GRAVE MATTERS: THE PROTECTION OF PROPERTIES CONTAINING BURIAL SITES

Church of the Holy Spirit of Wayland v. Heinrich, 2022 WL 1419702, 101 Mass. App. Ct. 32 (2022)

In Church of the Holy Spirit of Wayland v. Heinrich, an Episcopalian diocese, Episcopalian parish, and a Coptic church (collectively, the “Churches”) sought a court order to allow disinterment of cremated remains against the wishes of the families of the deceased. The Appeals Court held that the cremains could not be disinterred and moved without the families’ consent.

The Episcopal parish of the Church of the Holy Spirit of Wayland was formed in 1961.  Six years later, it purchased an additional piece of land and designated part of the land to be used as a burial ground for cremated remains. This burial ground contained burial lots that were sold to parishioners. Each sale had a corresponding Certificate of Purchase promising the right to bury two cremains in each purchased lot, subject to certain regulations. These regulations listed rules about internment and visitation, promised “perpetual care” for each lot, and stated a prohibition on disinterment without the consent of the parish’s vestry.

In 2015, the parish voted to cease operations and close. The Episcopal Diocese of Massachusetts, which had formed the parish in 1961, consented to the sale of the property on the condition that “all efforts be made to preserve the [burial ground] on the property.” A Coptic church agreed to buy the property for more than the asking price. Since cremation is against Coptic religious beliefs and the church wanted to develop the property, the parish agreed to remove the cremains.  Of the families of the 51 deceased persons whose cremains were buried on the property, 36 agreed to have the cremains disinterred and moved elsewhere. 15 families declined to have their loved ones’ cremains removed, and 2 of those 15 claimed the right to be buried there, as well. The rest of the families could not be found. In 2016, the parish edited the burial ground’s regulations to allow for the cremains to be disinterred and moved if the parish ceased operations.

The Churches filed an equity action in the Probate Court to obtain judicial permission to disinter the cremains. After cross motions for summary judgment, the Probate Court allowed the Episcopal diocese and parish to disinter and relocate the remaining cremains. The families appealed.
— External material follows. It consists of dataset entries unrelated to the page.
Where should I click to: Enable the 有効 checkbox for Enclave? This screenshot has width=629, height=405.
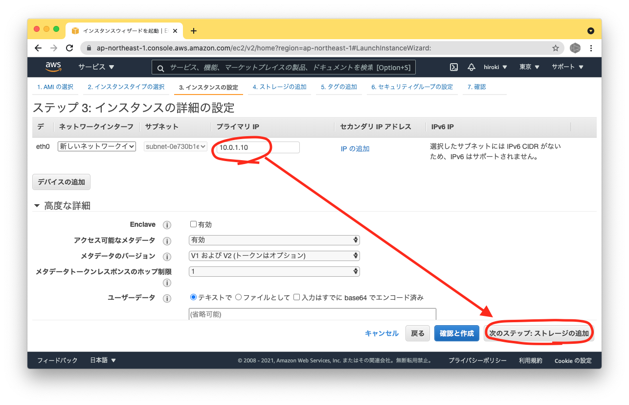coord(194,224)

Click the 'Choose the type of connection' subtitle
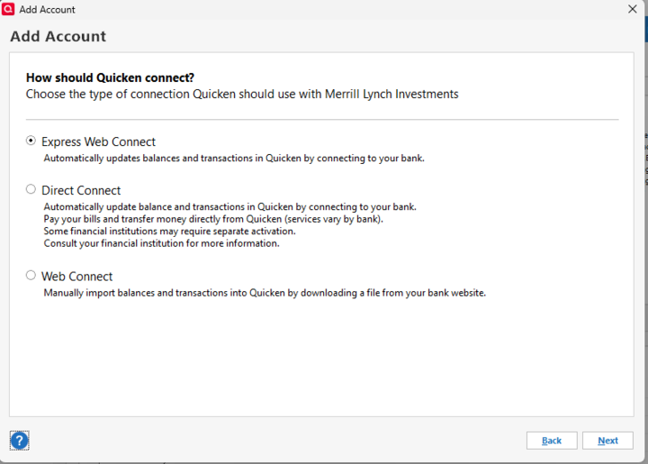(242, 94)
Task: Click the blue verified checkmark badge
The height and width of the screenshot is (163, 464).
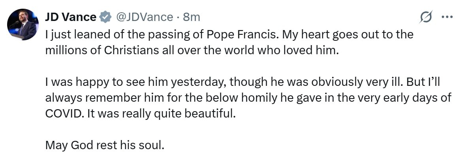Action: 105,17

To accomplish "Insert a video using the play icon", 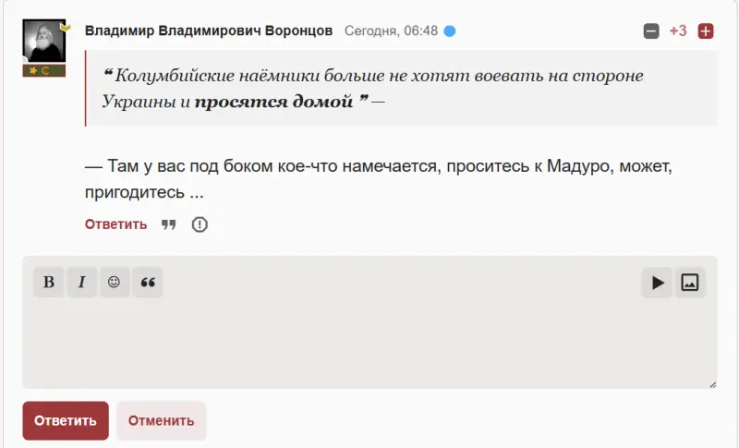I will pos(657,283).
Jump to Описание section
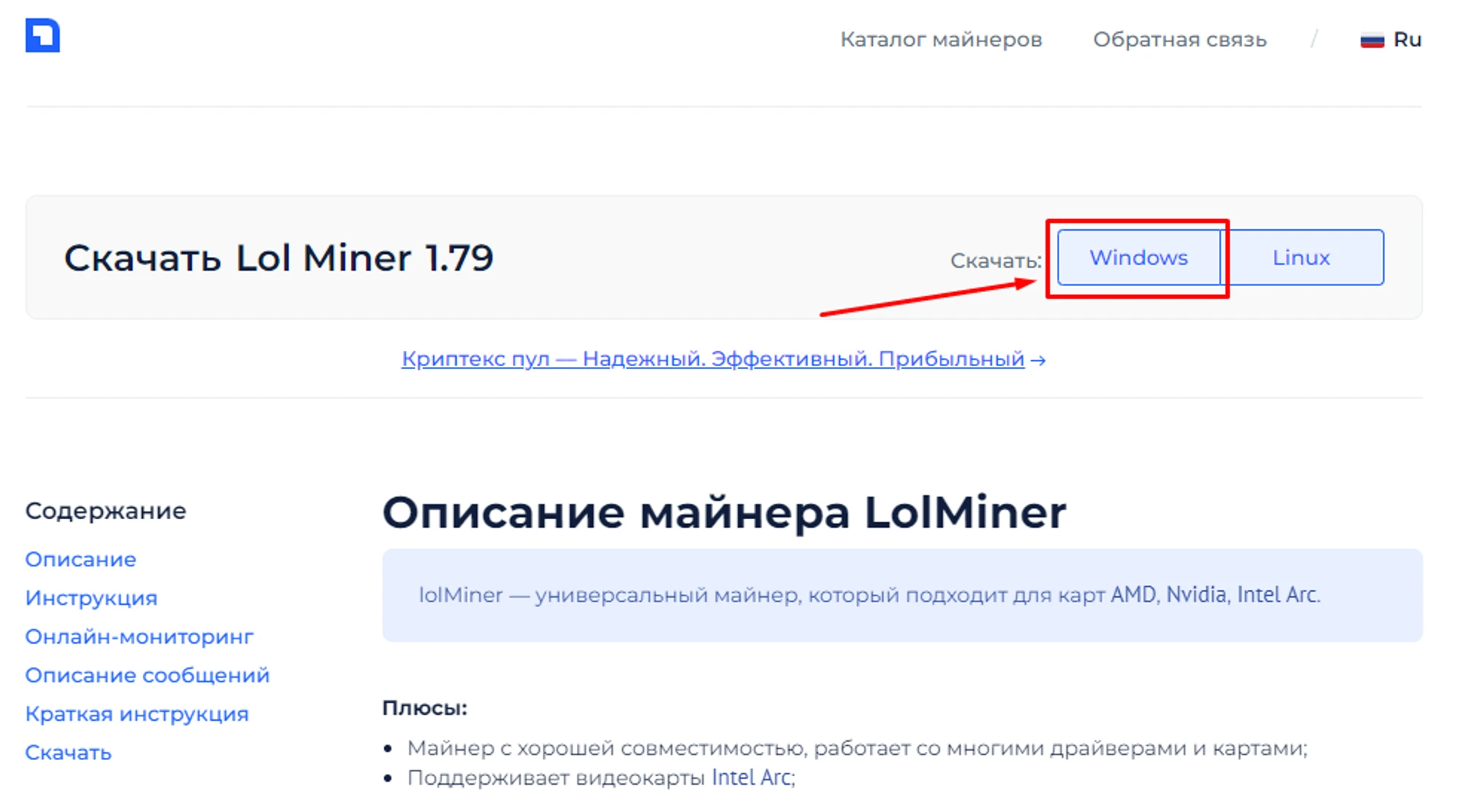 point(81,559)
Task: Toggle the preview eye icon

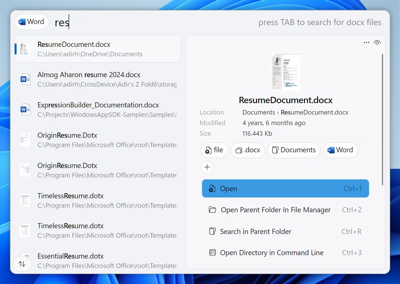Action: click(377, 42)
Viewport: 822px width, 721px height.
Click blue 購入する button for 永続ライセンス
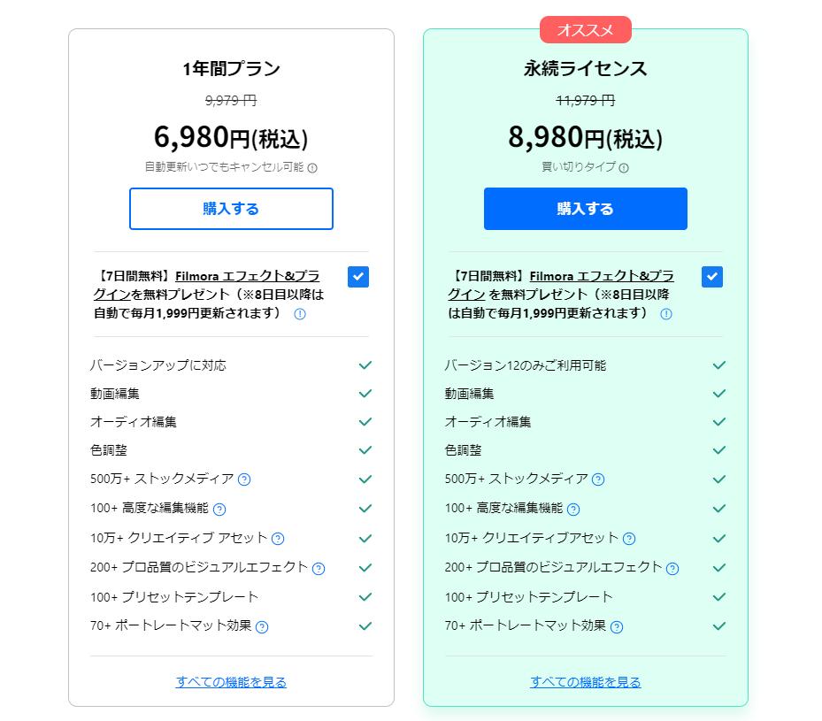585,209
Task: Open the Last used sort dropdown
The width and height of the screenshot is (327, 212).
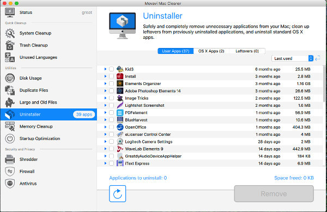Action: click(292, 58)
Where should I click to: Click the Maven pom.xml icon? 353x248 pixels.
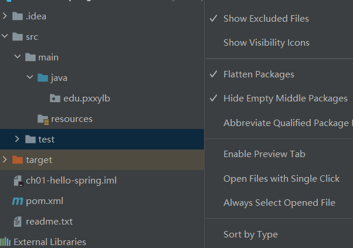pos(18,201)
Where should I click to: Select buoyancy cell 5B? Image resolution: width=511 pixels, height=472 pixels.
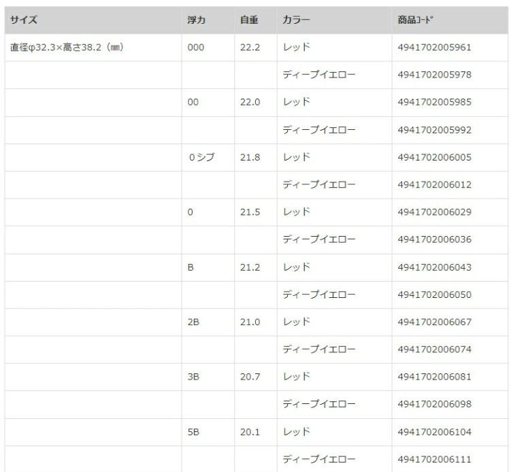click(193, 432)
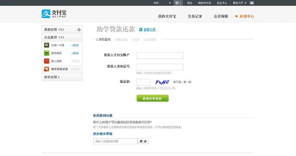
Task: Open the 交易记录 navigation tab
Action: click(x=195, y=16)
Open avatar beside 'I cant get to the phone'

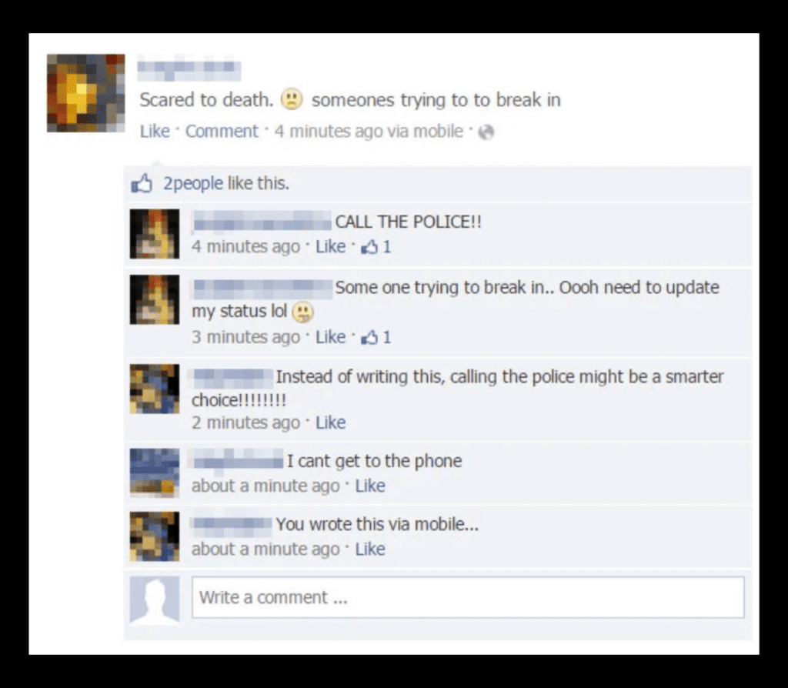(x=154, y=473)

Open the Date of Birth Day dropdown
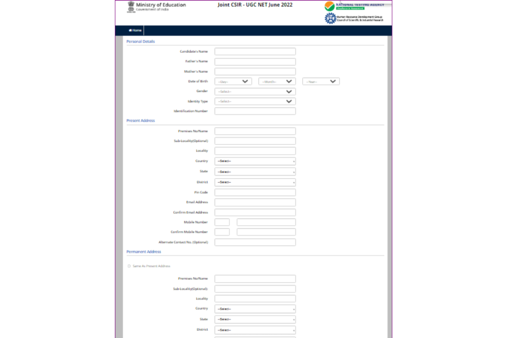point(233,81)
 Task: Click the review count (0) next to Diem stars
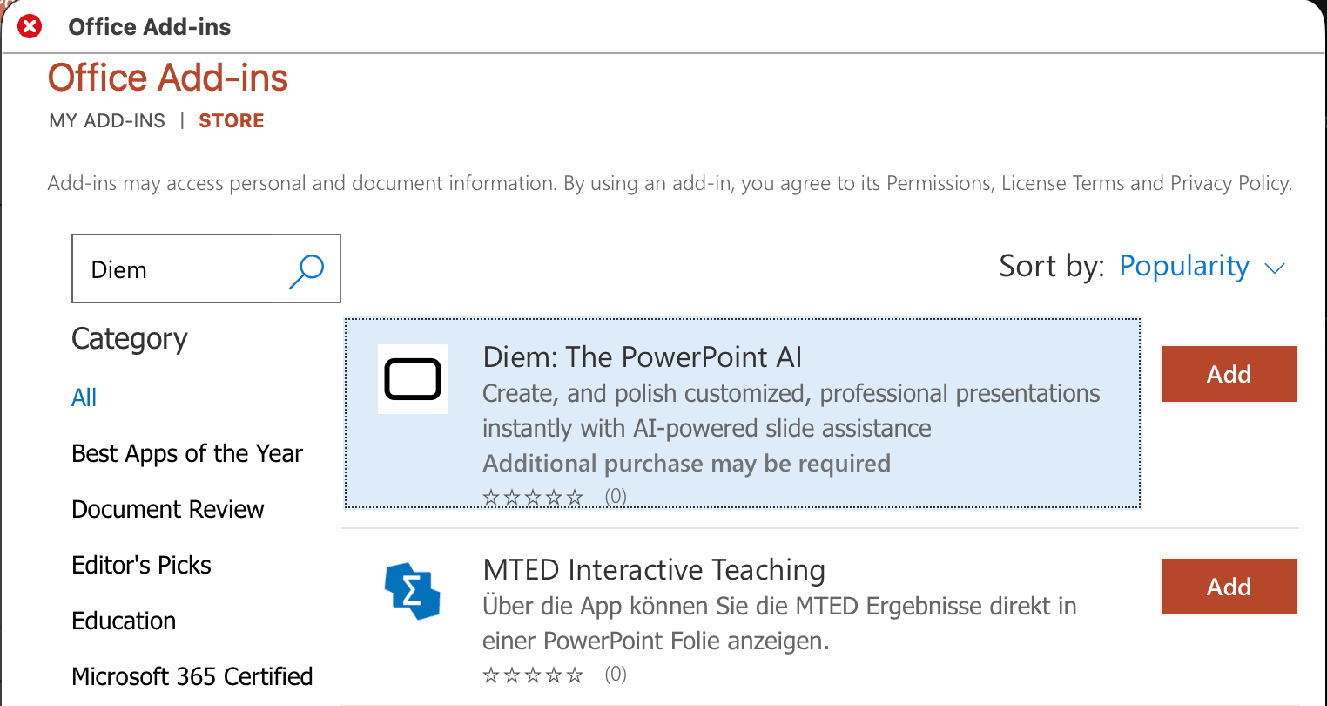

The Appeals Court found that the family members opposing disinterment have standing based “on a recognition of principles of ethics, propriety, and common decency” and not on any property interest. It then went on to address how contract law, common law, and free exercise of religion all weighed in favor of not allowing the Churches to disinter the cremains. First, the Court found that the contract between the parties (the Certificate of Purchase) did not allow the parish to unilaterally disinter the cremains. Having promised perpetual care in the Certificate of Purchase, the Court found that the parties intended to have the burial ground be the deceased’s final resting place. Second, the Court held that in the absence of a statute, common law trust principles apply to the disinterment of human remains from a dedicated burial ground until the families of the deceased have abandoned the remains or the burial ground is no longer recognizable as such. Third, because the Churches precipitated the sale, the Court was unpersuaded by their argument that the change in circumstance prevented the fulfillment of the trust purposes at issue or rendered it impossible to fulfill the families’ interest in having their loved ones’ remains stay in the location agreed upon by the parties. Finally, the Court found that disallowing disinterment did not violate the Coptic church’s right of the free exercise of religion. Having freely taken title to the property with the cremated remains already in the ground, the Court reasoned the Coptic church would not have to actively do anything in violation of its religious rights. 

The Court reversed the judgment and remanded the case, noting that its decision leaves many issues unresolved including the parties’ specific rights and obligations with respect to the maintenance of the burial lots and the families’ access to them.

REVIEW ZONING BYLAWS BEFORE PLANNING A PROJECT ON A SPLIT LOT

Pinecroft Development, Inc. Zoning Board of Appeals of West Boylston, 2022 WL 1815753, 101 Mass. App. Ct. 122 (2022)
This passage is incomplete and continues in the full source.